Task goal: Count every line in the entries that follow where the word "value" appears, then state only the total.

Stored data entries
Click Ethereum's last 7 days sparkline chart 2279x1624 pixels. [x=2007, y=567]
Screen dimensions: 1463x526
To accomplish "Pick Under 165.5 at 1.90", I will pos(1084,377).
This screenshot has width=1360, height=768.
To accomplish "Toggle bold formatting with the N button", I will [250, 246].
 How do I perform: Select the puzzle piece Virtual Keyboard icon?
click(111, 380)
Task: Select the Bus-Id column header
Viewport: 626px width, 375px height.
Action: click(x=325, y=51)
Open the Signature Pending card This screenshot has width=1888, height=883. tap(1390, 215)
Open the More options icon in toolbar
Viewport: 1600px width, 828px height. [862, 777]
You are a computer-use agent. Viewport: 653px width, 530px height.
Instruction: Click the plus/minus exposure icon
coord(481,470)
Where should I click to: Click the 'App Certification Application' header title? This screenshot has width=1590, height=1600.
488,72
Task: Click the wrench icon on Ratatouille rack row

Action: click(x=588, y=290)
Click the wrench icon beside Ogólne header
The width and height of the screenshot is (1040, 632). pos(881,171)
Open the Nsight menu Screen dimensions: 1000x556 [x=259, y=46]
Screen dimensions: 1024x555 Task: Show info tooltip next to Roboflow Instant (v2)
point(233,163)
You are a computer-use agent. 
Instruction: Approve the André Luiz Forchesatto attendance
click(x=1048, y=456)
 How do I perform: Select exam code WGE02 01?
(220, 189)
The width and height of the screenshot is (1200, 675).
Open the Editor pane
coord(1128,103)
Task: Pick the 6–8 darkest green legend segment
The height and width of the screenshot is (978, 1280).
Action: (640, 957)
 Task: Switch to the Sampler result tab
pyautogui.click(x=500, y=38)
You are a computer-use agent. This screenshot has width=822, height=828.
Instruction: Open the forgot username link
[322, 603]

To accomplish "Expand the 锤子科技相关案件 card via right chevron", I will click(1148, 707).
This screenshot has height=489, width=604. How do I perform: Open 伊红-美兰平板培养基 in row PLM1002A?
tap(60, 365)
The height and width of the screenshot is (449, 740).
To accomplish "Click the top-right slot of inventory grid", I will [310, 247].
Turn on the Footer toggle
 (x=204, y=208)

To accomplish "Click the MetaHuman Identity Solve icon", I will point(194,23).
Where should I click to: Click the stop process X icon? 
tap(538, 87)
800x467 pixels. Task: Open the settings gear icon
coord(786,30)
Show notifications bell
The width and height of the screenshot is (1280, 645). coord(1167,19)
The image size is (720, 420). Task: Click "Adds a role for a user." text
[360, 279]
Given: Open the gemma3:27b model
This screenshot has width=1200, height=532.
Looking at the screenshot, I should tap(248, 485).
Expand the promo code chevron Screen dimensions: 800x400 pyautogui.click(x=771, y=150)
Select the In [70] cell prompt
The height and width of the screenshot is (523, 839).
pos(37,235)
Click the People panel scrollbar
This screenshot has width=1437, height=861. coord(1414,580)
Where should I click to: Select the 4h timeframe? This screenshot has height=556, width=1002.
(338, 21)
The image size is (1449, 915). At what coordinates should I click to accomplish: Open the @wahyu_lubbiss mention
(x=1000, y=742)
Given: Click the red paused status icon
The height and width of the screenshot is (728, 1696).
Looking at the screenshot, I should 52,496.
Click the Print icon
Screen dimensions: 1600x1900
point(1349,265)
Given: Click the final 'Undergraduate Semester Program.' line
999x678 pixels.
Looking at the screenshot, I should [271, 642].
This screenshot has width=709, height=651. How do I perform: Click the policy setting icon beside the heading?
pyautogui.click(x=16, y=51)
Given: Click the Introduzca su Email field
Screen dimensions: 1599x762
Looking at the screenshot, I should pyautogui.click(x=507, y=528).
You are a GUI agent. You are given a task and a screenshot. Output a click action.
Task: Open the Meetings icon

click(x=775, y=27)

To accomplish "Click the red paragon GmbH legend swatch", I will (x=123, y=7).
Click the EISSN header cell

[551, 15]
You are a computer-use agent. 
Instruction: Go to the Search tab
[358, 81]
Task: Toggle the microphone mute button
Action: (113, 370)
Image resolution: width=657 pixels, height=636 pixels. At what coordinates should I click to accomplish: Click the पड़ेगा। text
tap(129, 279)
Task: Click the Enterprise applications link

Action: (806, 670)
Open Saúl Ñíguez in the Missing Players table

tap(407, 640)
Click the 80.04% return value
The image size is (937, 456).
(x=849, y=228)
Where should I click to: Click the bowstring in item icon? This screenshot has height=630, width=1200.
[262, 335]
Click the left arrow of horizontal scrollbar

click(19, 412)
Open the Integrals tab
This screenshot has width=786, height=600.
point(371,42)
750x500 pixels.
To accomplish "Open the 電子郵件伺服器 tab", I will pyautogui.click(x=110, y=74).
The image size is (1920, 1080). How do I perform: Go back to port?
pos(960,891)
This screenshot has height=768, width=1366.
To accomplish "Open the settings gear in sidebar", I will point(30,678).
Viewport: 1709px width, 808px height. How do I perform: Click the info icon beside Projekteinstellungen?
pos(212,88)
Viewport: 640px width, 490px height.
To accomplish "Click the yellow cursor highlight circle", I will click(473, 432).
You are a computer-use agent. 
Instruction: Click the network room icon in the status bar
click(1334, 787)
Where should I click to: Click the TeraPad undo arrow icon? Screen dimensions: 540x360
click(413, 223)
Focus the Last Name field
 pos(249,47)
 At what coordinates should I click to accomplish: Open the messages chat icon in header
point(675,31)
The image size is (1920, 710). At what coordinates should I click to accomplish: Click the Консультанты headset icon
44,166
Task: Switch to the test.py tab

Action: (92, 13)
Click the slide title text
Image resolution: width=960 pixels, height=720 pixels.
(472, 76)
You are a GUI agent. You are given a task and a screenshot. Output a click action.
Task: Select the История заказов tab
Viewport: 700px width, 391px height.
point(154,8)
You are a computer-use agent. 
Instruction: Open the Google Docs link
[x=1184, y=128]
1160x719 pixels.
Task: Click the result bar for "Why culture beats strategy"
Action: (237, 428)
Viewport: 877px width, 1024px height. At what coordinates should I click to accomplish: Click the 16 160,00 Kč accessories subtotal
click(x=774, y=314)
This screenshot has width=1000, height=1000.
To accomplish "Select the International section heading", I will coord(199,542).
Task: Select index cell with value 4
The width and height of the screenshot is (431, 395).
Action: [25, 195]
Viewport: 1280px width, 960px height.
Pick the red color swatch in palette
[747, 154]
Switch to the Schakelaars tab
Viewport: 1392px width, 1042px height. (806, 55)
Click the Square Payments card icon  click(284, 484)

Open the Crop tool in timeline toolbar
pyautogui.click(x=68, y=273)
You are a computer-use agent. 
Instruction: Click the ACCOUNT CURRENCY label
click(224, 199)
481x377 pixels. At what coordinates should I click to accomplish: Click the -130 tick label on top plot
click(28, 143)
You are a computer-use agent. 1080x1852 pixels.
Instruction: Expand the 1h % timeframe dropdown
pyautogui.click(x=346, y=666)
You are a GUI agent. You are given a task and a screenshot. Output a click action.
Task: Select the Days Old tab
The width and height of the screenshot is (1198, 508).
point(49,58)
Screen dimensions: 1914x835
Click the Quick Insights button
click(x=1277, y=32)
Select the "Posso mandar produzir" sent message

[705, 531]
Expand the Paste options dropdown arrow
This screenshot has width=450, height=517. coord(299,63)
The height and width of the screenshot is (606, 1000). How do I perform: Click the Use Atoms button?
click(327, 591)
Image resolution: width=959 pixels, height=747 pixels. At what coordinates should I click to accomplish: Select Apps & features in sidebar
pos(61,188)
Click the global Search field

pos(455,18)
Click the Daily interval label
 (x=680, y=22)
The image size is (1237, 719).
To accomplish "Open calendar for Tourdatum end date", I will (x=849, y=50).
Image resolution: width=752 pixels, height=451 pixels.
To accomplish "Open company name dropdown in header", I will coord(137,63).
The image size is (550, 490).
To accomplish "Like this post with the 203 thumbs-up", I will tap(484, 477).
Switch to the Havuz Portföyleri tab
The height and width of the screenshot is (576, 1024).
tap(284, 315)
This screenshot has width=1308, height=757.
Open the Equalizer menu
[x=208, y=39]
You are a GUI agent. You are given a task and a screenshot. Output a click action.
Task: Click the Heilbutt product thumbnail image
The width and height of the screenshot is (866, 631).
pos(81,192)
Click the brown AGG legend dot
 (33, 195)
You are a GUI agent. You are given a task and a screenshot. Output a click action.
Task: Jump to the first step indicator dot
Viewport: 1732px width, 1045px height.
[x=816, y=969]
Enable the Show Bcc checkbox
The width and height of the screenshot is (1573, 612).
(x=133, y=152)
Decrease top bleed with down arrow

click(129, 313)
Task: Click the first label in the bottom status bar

Answer to this task: 2